** BEGIN Recorded data **
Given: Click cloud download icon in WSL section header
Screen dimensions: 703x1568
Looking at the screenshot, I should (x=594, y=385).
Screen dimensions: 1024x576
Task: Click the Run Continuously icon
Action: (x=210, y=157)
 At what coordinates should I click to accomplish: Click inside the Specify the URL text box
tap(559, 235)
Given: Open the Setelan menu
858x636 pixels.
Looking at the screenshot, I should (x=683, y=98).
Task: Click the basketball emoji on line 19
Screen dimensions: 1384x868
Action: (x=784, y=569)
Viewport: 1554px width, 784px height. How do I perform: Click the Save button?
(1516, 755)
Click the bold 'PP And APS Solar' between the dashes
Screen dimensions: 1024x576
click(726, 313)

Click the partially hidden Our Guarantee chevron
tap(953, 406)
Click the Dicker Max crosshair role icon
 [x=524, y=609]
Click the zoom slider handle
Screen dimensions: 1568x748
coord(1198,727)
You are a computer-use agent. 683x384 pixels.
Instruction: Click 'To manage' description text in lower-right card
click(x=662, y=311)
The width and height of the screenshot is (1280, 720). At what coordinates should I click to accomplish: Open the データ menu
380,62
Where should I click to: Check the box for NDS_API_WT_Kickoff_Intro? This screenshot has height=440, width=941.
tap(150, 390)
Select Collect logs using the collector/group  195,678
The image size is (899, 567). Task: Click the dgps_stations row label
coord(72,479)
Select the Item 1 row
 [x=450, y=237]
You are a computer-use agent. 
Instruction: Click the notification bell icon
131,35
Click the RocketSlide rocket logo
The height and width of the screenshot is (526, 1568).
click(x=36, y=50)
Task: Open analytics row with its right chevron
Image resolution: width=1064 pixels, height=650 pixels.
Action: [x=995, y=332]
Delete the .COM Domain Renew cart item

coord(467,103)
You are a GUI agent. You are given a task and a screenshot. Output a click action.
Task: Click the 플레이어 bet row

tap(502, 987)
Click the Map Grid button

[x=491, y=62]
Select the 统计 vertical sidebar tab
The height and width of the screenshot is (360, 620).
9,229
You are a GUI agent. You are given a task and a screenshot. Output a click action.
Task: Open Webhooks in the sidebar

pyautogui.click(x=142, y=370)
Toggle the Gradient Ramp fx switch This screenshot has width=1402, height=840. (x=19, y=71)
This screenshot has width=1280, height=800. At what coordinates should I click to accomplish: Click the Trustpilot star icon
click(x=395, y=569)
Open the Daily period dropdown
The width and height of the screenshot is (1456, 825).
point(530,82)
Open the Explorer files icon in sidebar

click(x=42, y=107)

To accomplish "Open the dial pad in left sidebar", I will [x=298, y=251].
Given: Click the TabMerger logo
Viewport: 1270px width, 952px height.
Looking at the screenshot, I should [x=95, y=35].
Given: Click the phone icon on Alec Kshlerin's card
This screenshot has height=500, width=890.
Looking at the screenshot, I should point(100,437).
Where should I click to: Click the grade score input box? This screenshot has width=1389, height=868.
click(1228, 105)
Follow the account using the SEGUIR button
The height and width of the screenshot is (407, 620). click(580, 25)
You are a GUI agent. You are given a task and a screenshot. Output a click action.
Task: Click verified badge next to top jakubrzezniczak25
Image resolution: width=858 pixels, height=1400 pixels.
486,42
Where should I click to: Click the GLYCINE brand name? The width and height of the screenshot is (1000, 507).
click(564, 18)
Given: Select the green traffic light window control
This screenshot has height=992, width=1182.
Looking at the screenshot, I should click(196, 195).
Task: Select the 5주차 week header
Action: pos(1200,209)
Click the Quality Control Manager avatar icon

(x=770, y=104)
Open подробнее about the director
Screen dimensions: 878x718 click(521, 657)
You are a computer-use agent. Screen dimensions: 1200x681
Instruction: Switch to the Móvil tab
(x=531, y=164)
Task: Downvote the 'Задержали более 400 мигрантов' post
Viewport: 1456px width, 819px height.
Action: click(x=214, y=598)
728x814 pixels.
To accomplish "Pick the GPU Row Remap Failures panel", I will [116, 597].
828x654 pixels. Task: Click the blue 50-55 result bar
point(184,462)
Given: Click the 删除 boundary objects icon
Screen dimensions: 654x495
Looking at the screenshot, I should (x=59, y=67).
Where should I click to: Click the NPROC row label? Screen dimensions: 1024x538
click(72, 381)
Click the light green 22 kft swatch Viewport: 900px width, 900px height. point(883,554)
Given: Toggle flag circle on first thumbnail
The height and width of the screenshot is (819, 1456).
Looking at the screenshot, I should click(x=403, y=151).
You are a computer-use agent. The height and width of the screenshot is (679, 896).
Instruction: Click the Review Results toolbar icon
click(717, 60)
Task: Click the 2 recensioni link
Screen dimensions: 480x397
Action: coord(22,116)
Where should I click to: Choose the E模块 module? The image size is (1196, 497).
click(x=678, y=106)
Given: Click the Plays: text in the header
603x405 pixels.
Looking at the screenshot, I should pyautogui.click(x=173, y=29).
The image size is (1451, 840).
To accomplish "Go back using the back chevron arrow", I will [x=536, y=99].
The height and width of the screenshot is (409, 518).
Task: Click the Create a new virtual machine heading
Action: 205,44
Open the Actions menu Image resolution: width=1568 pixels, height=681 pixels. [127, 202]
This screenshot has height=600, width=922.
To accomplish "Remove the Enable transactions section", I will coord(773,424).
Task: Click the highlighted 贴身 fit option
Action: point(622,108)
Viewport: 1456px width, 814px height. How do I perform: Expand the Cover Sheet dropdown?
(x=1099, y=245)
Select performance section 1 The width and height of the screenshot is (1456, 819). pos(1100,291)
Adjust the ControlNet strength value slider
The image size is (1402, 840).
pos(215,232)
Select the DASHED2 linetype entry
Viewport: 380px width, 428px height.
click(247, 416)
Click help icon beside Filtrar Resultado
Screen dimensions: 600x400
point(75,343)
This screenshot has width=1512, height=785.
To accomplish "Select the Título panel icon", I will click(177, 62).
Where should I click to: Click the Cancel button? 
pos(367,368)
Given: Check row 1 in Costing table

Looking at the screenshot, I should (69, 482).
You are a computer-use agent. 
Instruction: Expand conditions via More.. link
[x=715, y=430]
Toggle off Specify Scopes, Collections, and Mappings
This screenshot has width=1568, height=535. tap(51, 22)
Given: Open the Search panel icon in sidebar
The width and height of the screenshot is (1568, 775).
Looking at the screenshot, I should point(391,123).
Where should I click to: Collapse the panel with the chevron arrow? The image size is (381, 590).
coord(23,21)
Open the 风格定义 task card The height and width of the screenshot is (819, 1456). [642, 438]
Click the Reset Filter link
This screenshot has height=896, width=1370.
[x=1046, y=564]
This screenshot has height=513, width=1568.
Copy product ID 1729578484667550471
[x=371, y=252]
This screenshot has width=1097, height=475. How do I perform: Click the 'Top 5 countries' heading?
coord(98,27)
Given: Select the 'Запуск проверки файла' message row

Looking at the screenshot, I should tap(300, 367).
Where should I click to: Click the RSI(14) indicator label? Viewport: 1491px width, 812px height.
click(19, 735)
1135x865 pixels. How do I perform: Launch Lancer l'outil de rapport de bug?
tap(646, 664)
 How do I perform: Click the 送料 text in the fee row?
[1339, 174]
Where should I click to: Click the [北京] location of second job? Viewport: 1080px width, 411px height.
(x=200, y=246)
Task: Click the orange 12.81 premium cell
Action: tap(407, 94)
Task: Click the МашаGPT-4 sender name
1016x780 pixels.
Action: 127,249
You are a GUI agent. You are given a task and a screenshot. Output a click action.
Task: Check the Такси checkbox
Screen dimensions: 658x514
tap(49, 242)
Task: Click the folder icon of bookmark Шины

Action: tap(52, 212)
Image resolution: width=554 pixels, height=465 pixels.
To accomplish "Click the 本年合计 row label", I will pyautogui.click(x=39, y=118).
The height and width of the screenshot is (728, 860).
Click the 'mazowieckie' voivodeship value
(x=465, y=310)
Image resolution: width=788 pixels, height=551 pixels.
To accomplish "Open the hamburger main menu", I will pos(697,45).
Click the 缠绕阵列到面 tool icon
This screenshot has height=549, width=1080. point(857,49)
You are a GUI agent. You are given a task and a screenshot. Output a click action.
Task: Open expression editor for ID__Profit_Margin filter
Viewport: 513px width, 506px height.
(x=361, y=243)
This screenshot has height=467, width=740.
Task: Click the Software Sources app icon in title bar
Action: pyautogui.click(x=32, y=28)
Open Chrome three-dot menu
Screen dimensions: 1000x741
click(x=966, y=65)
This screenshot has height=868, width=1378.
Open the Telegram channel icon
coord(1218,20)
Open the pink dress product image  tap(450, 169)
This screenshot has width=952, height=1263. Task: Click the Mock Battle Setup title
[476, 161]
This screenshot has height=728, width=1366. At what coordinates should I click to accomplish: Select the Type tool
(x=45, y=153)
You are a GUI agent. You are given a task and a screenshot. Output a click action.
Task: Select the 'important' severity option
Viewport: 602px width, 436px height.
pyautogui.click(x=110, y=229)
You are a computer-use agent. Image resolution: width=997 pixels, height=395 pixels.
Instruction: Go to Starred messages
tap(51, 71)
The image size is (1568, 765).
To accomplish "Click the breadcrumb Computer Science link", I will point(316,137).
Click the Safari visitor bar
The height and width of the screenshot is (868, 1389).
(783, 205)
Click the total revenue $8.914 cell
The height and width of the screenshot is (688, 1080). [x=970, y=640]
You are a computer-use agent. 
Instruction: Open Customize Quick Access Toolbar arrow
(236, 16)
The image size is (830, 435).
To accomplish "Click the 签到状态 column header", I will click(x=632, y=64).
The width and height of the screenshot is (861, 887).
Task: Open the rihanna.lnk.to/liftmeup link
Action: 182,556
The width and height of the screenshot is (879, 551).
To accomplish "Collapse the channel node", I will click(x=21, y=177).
** END Recorded data **
Task instructions: Please gather every line of the material above that contains the string "card", treating uppercase and lowercase as different.

Written reply:
Instruction: Click 'To manage' description text in lower-right card
Given: Click the phone icon on Alec Kshlerin's card
Open the 风格定义 task card The height and width of the screenshot is (819, 1456). [642, 438]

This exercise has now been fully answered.